Maintenant, venons à ceux qui prétendent que nos âmes elles-mêmes sont des émanations de l’Âme universelle (ἐϰ τῆς τοῦ παντὸς ψυχῆς ϰαὶ τὰς ἡμετέρας εἶναι)[1].

Ils soutiendront peut-être que, pour démontrer que nos âmes ne sont pas des parcelles de l’Âme universelle, il ne suffit pas de faire voir que nos âmes vont aussi loin [dans leur procession] que l’Âme universelle[2], ni qu’elles lui ressemblent par leurs facultés intellectuelles, en supposant toutefois qu’ils admettent cette ressemblance : car ils diront que les parties sont conformes au tout qu’elles composent[3]. Ils invoqueront l’autorité de Platon et soutiendront qu’il professe cette opinion dans le passage où il affirme en ces termes que l’univers est animé : « Comme notre corps est une partie de l’univers, notre âme est une partie de l’Âme de l’univers[4]. » Platon, ajouteront-ils, dit et dé-

  1. Première question : Toutes les âmes ne sont-elles que les émanations ou les parties d’une seule âme (§ 1-8) ? On a déjà vu ci-dessus (p. 9, 15, 38, 70) Plotin combattre l’opinion d’Héraclite et des Stoïciens qui n’admettaient qu’une seule âme dans l’univers. Dans le morceau suivant, qu’il faut rapprocher du livre IX de cette Ennéade, il paraît avoir pour but de réfuter quelques-uns des nouveaux Pythagoriciens qui, tels qu’Apollonius de Tyane et Numénius, pensaient que les âmes particulières ne sont que les parties entre lesquelles se divise et se distribue l’Âme totale du monde (Voy. M. Ravaisson, Essai sur la métaphysique d’Aristote, t. II, p. 325-328, 341-343, 391), et peut-être aussi les Manichéens, comme on le verra ci-après par la note 1 de la page 268. En tout cas, les philosophes que Plotin combat ici professaient une doctrine analogue à celle qu’Averrhoès enseigna au moyen âge, comme Ficin le remarque judicieusement dans son Commentaire. Nous ajouterons que l’argumentation de Plotin ressemble sur plusieurs points à celle que saint Thomas a développée dans ses écrits contre Averrhoès. Voy. ci-après, p. 271, note 1, et p. 274, note 1.

════════════════

> **CONSIGNE A**
(i) D'après l'extrait, de quel philosophe ceux qui font des âmes des parcelles de l'Âme universelle invoqueront-ils l'autorité ?
(ii) Selon la note, quels penseurs n'admettaient qu'une seule âme dans l'univers ?
(iii) Selon la note, quel penseur enseigna au moyen âge une doctrine analogue à celle que Plotin combat ici ?
> **CONSIGNE B**
Comment traduire en anglais cette phrase de l'extrait : « Nous ajouterons que l’argumentation de Plotin ressemble sur plusieurs points à celle que saint Thomas a développée dans ses écrits contre Averrhoès. » ?
> **CONSIGNE C**
Pouvez-vous modifier l'extrait en partant des mots « Maintenant, venons à » et en vous arrêtant après « τὰς ἡμετέρας εἶναι)[1]. », avec « passons » à la place de « venons » ?

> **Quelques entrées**
════════════════

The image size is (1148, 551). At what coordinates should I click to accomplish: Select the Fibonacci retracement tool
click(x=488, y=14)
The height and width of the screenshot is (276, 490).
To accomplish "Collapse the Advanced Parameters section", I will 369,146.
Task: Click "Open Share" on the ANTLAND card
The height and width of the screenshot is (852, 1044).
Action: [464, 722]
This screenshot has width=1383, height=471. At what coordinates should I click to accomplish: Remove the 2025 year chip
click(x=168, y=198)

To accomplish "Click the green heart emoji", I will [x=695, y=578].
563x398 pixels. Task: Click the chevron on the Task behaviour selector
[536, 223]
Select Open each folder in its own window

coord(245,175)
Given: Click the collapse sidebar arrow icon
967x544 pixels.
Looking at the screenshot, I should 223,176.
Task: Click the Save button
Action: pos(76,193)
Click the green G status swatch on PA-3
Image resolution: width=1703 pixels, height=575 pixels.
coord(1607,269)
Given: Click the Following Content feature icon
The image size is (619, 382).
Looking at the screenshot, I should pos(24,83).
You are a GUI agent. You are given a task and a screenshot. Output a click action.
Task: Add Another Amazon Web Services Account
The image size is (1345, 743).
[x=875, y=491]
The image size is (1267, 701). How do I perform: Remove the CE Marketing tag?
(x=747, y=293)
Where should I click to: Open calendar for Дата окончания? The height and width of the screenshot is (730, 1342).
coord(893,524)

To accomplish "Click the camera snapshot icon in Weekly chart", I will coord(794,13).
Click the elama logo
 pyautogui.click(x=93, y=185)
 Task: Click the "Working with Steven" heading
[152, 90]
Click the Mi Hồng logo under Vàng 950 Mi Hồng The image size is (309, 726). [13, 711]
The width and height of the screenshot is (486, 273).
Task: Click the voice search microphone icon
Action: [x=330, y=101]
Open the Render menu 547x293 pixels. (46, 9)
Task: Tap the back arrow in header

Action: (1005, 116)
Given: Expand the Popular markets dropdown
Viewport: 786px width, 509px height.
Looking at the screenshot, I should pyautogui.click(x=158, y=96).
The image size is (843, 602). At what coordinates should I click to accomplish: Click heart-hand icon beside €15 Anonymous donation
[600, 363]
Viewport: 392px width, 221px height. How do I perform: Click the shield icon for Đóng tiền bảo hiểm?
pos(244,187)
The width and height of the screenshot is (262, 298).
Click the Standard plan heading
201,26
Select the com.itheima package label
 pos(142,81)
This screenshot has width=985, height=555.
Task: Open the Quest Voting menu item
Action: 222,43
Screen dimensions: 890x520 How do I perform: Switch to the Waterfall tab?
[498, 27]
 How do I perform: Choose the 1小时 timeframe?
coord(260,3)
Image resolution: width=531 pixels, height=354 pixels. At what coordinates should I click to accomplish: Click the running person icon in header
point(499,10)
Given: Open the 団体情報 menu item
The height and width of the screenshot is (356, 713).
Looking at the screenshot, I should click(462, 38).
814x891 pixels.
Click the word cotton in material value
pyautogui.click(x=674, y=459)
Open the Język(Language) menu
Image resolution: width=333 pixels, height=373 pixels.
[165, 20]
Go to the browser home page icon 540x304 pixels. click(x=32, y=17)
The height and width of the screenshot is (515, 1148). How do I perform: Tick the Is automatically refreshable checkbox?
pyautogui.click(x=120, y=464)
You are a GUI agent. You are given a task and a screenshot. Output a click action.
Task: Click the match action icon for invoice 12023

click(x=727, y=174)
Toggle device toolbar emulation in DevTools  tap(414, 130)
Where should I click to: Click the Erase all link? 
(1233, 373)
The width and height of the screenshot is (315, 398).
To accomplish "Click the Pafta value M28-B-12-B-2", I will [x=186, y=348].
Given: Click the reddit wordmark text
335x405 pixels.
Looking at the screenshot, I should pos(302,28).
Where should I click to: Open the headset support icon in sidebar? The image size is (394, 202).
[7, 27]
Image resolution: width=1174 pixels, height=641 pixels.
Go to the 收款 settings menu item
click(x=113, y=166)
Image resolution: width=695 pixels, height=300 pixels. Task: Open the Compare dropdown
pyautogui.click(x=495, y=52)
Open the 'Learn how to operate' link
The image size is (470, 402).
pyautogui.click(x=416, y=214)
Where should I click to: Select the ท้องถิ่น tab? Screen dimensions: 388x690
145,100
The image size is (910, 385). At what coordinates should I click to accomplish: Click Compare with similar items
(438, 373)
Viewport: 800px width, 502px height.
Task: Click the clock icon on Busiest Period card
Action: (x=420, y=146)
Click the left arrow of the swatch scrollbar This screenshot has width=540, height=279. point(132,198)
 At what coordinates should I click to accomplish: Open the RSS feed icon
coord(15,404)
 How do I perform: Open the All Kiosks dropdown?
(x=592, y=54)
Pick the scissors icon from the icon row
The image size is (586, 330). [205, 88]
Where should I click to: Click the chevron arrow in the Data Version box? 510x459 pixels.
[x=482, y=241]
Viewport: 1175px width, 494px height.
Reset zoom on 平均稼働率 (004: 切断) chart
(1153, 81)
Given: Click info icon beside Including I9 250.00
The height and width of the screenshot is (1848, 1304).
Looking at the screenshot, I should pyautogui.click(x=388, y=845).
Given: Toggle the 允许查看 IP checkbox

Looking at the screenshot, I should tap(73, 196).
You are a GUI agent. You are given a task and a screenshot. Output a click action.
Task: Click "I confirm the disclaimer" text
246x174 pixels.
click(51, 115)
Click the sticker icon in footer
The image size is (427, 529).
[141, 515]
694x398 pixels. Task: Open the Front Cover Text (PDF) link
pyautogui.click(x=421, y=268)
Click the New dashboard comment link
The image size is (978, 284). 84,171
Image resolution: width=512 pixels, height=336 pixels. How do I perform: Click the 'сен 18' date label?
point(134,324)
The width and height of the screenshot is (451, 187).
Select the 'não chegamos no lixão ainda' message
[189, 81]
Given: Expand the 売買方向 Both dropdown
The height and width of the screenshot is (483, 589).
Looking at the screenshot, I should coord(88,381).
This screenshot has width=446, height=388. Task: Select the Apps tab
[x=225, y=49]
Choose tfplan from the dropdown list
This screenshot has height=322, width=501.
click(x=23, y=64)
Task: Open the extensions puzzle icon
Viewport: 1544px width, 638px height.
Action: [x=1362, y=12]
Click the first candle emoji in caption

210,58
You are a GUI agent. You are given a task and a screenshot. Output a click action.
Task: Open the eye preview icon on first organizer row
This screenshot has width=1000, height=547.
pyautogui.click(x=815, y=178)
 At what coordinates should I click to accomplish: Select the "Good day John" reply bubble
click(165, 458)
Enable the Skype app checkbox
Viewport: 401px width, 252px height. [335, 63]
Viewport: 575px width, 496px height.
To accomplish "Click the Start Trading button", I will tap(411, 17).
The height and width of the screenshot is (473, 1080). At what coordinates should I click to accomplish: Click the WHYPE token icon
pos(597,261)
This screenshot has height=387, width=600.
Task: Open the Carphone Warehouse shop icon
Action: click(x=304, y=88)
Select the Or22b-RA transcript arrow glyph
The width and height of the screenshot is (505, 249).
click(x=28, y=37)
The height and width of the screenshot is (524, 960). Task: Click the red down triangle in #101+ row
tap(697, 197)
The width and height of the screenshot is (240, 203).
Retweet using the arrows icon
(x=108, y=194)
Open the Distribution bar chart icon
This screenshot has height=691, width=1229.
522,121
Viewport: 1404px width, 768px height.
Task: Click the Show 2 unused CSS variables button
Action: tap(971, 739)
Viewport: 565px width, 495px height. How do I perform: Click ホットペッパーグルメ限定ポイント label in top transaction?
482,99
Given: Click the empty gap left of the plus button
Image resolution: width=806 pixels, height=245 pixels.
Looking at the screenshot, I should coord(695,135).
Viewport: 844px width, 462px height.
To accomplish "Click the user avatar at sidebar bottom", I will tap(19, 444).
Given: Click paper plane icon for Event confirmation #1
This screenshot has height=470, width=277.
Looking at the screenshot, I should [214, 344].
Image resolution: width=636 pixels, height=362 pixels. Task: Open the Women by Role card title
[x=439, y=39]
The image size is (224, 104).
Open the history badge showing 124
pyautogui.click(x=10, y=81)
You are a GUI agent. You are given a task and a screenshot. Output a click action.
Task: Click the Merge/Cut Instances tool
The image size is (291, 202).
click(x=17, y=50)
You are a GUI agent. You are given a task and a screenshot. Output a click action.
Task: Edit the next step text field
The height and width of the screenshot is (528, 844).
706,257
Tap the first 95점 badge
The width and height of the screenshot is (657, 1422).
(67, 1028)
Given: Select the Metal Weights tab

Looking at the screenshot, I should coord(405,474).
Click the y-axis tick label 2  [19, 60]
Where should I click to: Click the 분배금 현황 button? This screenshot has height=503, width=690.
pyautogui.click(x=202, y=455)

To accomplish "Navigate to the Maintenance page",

════════════════

> **RÉSULTAT ATTENDU A**
(i) Platon.
(ii) Héraclite et les Stoïciens.
(iii) Averrhoès.

> **RÉSULTAT ATTENDU B**
We will add that Plotinus's argument resembles on several points the one that Saint Thomas developed in his writings against Averroes.

> **RÉSULTAT ATTENDU C**
Maintenant, passons à ceux qui prétendent que nos âmes elles-mêmes sont des émanations de l’Âme universelle (ἐϰ τῆς τοῦ παντὸς ψυχῆς ϰαὶ τὰς ἡμετέρας εἶναι)[1].